Richard loved to surprise her, she was learning to accept his kindnesses and trust that some men really were open and giving just because that’s who they were—that flowers weren’t always purchased after a fight. She fingered a calla lily cup, held her hair back and bent down to breathe in the pink peonies, felt a tear of gratitude slide down her face.
They’d gone to the Sunday market, her looking for some rhubarb and strawberries to make one of her famous pies, when the flower seller had tried to entice her. She’d hesitated while visually taking in the bounteous bunches of colored blossoms, but had decided not to spend the twenty-five on herself this week.
She and Richard had walked the slopes together with only fruits and vegetables in hand, but he must have quickly driven back down the hill to buy her the bouquet after she’d hugged him goodbye and gone upstairs to slip off her sandals and use the bathroom. Couldn’t have been longer than ten minutes, but in that short time, Richard had somehow gone back down and gotten the flowers and here they were beaming on the kitchen table! He’d torn a corner off her shopping list, drawn a heart and XO.
After her first two marriages, she’d started taking up a lot of bad habits including smoking cigarettes on her back porch, inhaling as she watched and talked to the bird's who had made their homes in the bamboo. Recently, she’d had to tell seven different hospital aids, nurses and the surgeon, before going in for her ear operation, that she smoked only 2-3 cigarettes a day. She was told repeatedly it was important information before being anesthetized.

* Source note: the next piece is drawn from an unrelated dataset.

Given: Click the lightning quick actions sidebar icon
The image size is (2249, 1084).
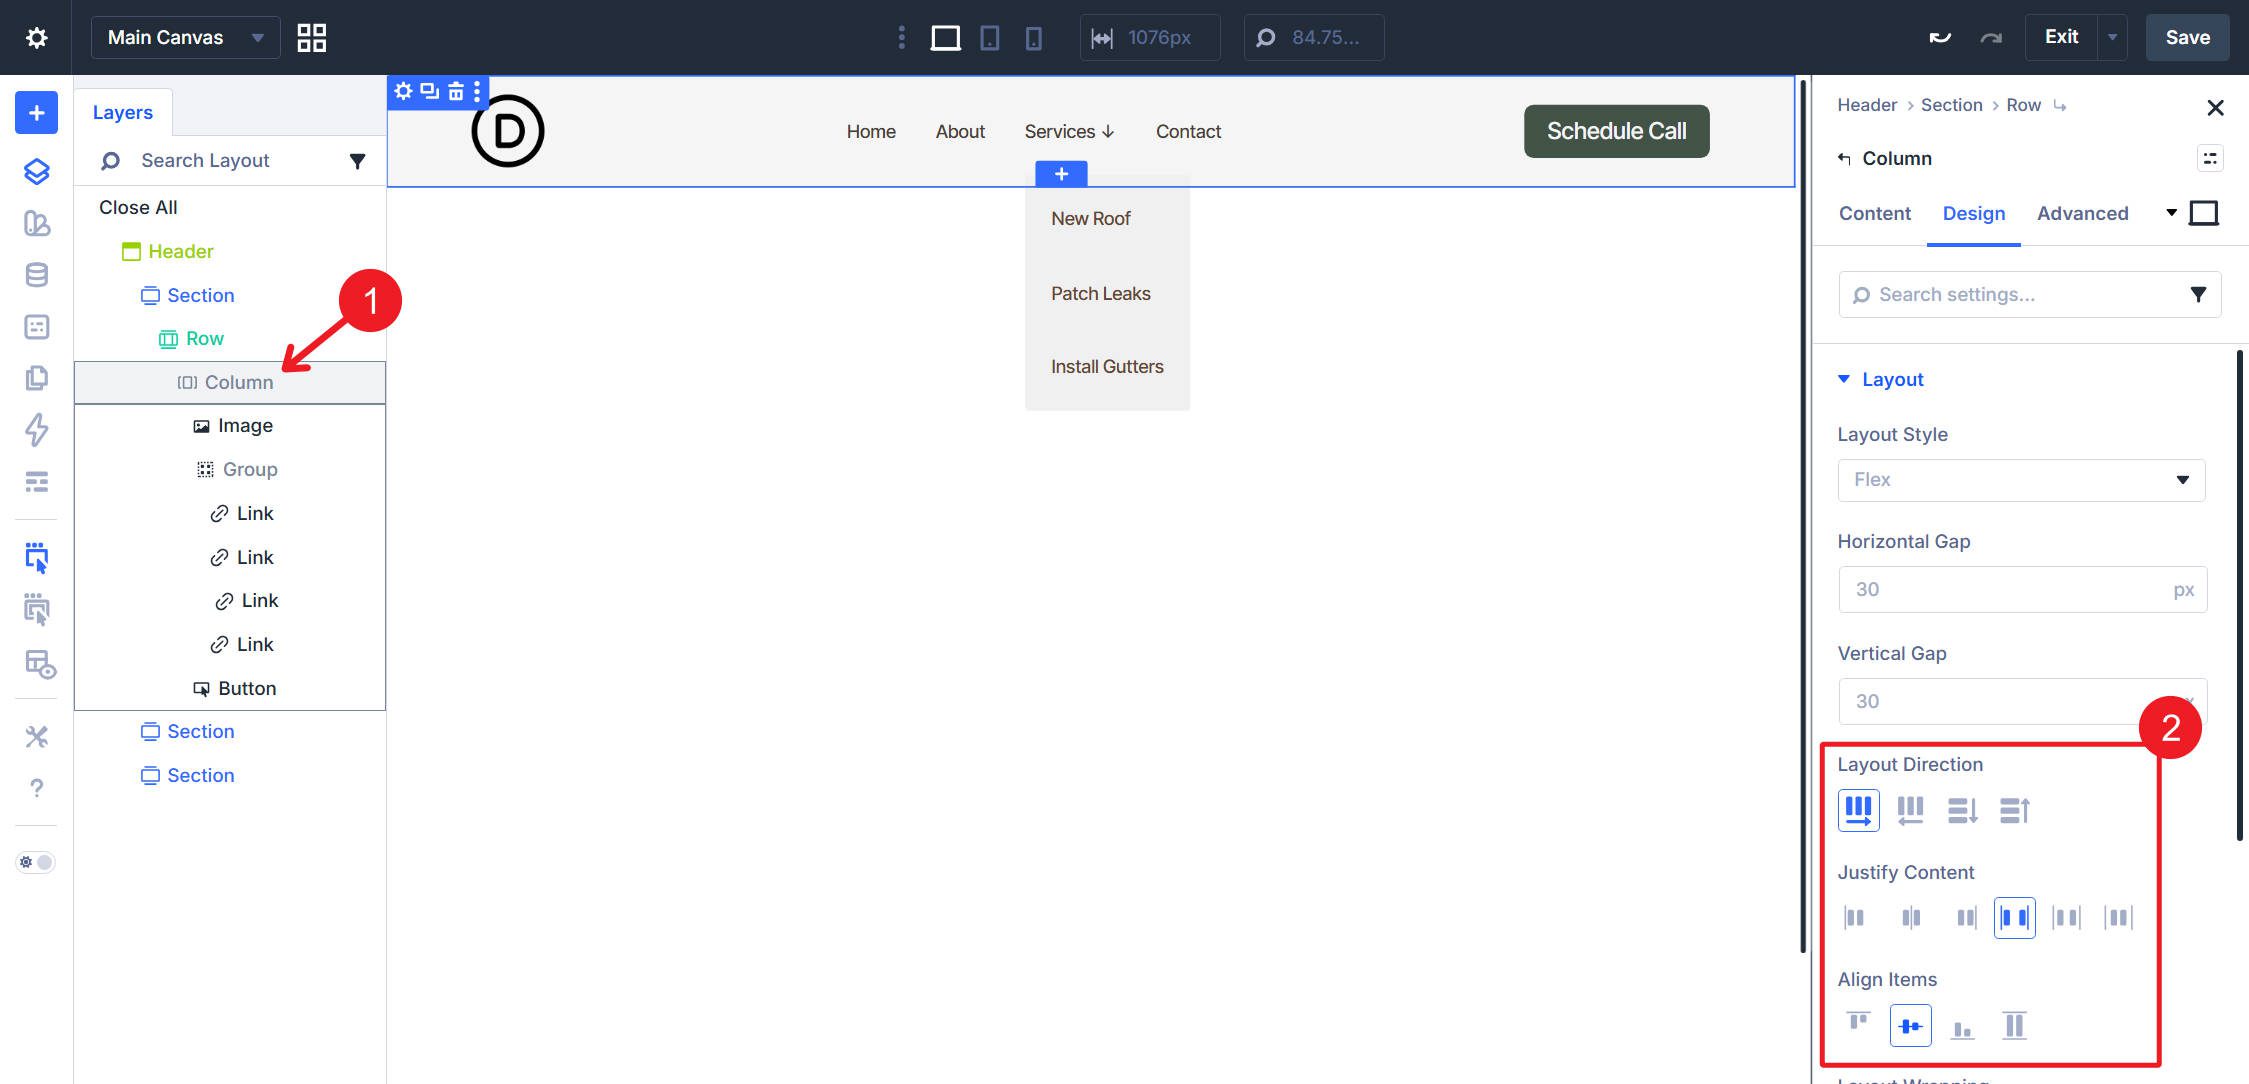Looking at the screenshot, I should pyautogui.click(x=36, y=430).
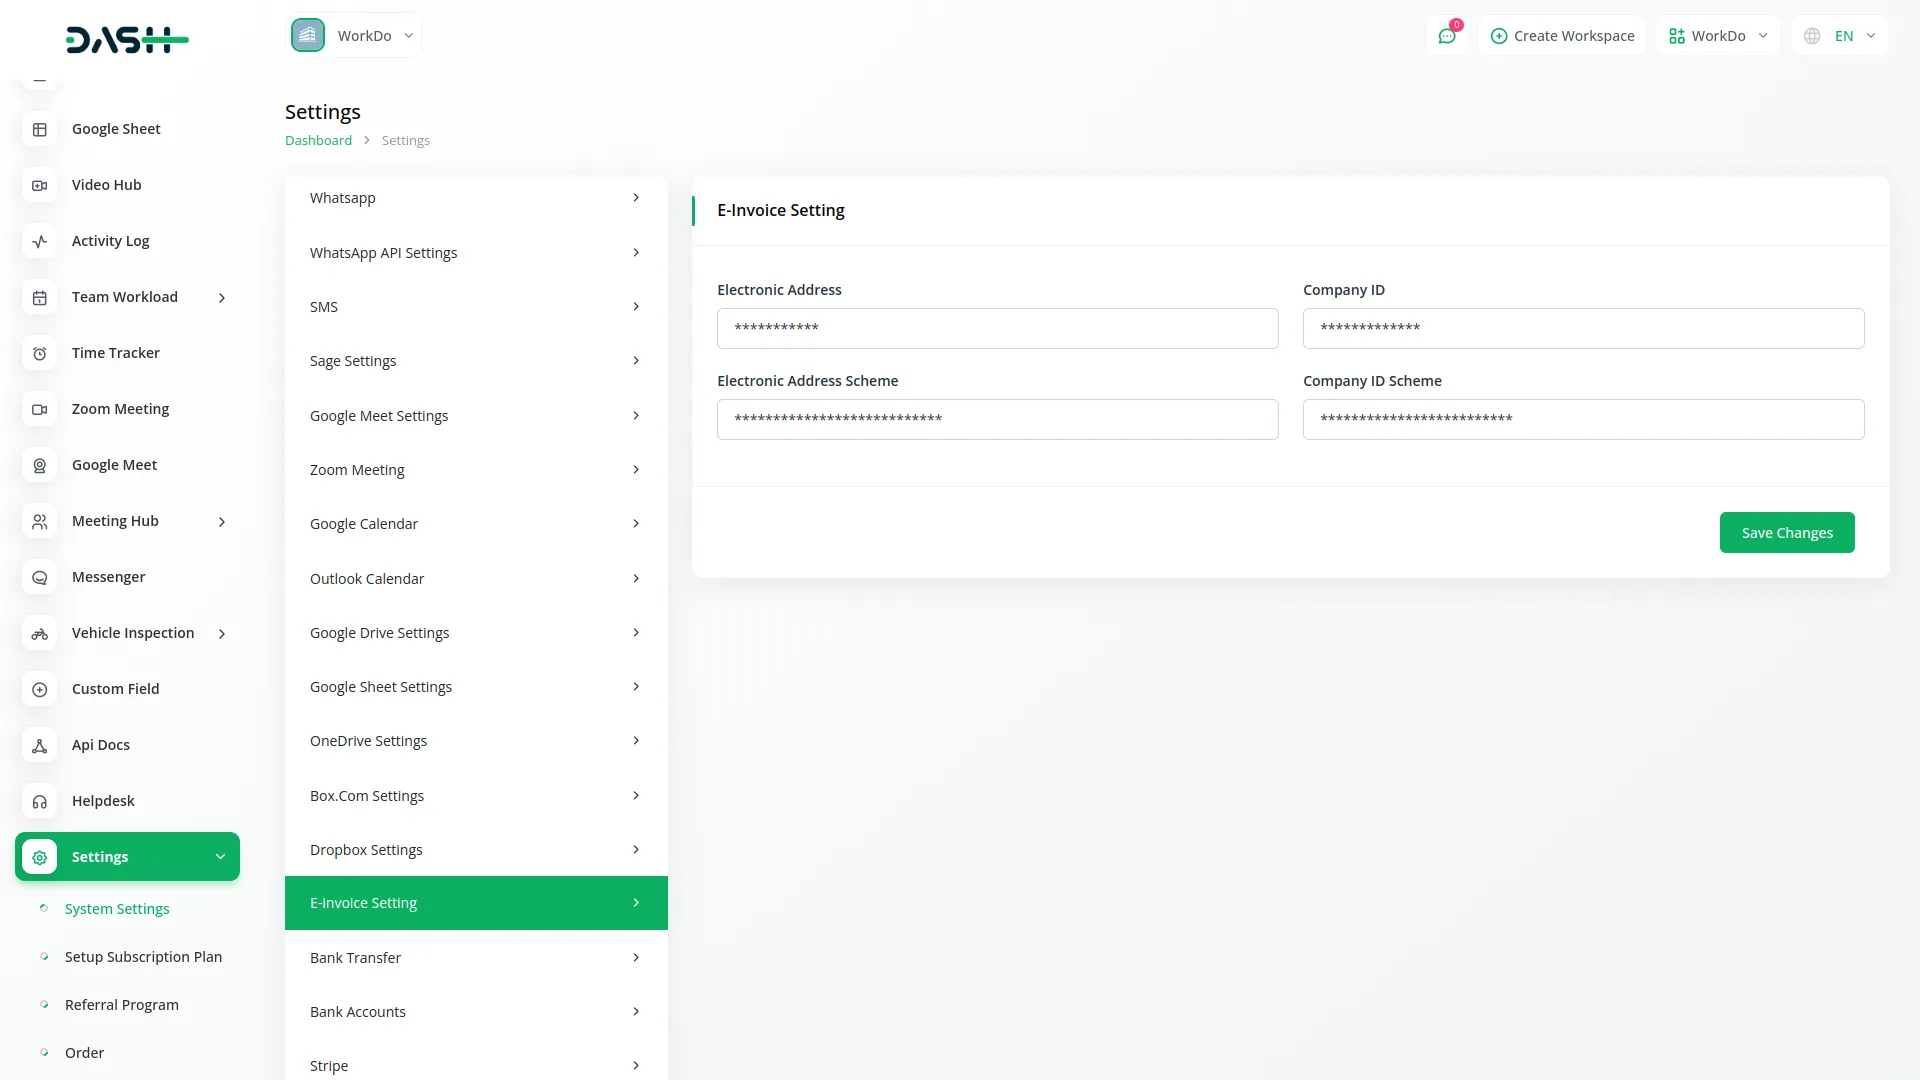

She felt they’d kept asking because none of them really believed her. At her most recent check-up the doc had read her records asking her how long she’d been smoking a half-pack a day. “That’s ten cigarettes a day,” she threw up her hands!
Why she smoked was difficult to answer, of course she knew it wasn’t healthy, stinks, made her breath bad, but there was some instant relief she’d felt since her early teens. There were many years she’d stop smoking and life would go on normally, but when extreme stress came her way, like her last boyfriend telling her that he’d made-out with a woman she’d mistook as a bag-lady, just because he wanted to, and that he was no longer going to be in her life, she’d immediately felt the craving.
Like smoke would put out the fire burning inside of her, or dry out the wave of water coming her way. She tried talking herself down, ‘you’ve made it all these years, are you sure you want to start that up again?’ but seemed unable to listen to herself when she automatically pulled into the small ‘76 station the Chinook Indians run, bought a pack of American Spirits, the organic kind, like it mattered, and driven the five mile Megler Bridge to the Washington side. She pulled the plastic thread, tugged at the white foil and lit up at Dismal Nitch, smoke filling her lungs, tears streaming down her face.
That afternoon, she’d been surprised to open the mailbox and find amongst her gas bill and grocer ads, a manila envelope with several foreign stamps in the right corner, addressed to her. She sat on her front porch, threw the others to the side and opened the larger to find an old letter from Amsterdam--simply wrapped in a new piece of crisp, white paper, her name and address scrawled in black ink on the fresh, with no further explanation. She carefully opened the thin and yellowing envelope and began to read the careful in cursive writing of years gone by, dated December 1969. She smelled the page which seemed to hold in its folds the diked, sea-air of somewhere both familiar and far away.
Dear Anna, when this letter makes it into your hands I will be dead and you will have lived half of your life. It is of great importance that you know, and then the words were smeared together, blending under the rain of someone else’s weeping? The star-shaped, dried drops, both telling, and hiding all.